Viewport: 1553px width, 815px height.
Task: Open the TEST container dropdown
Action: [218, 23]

******************************

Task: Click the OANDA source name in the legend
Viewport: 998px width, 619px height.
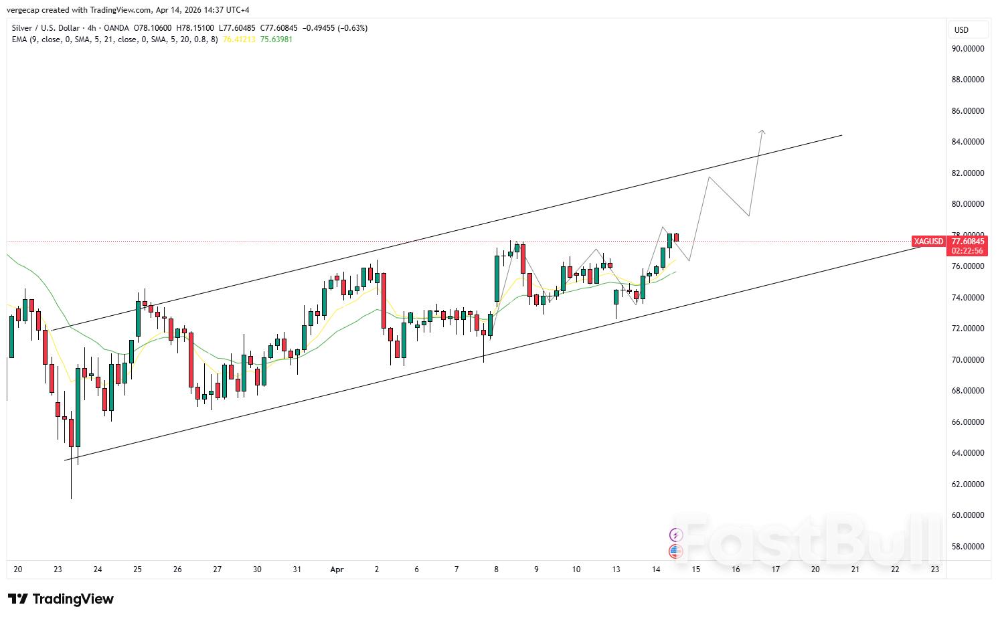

******************************

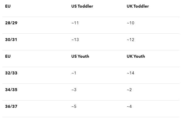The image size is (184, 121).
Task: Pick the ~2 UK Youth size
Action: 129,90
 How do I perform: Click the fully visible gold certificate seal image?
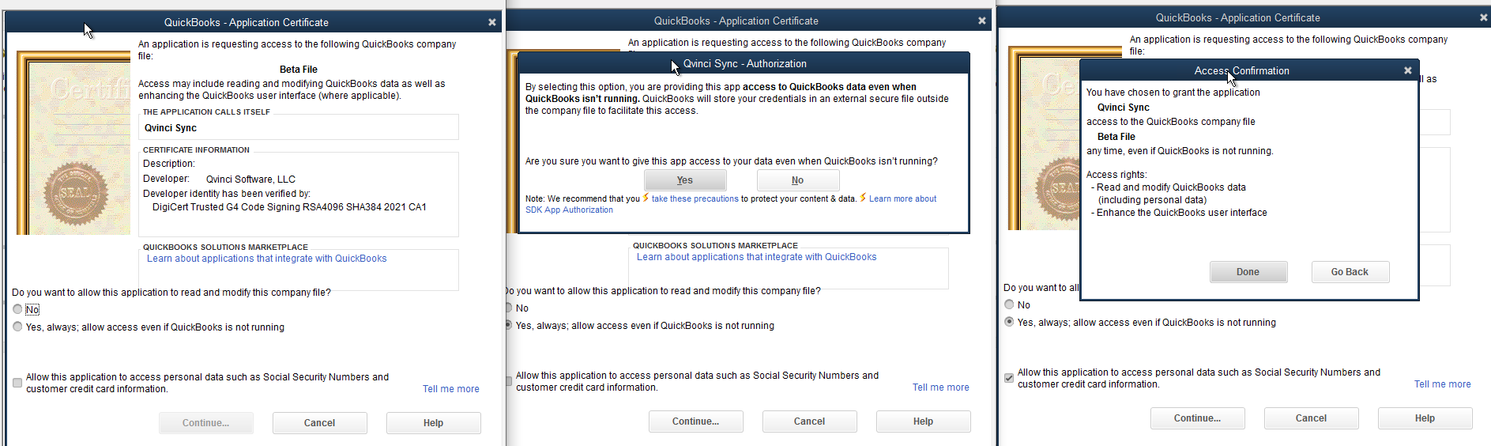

******************************

WHAT NEEDS TO BE DONE: Please say only the number of lines in the data that hold "Click".

ANSWER SECTION: 2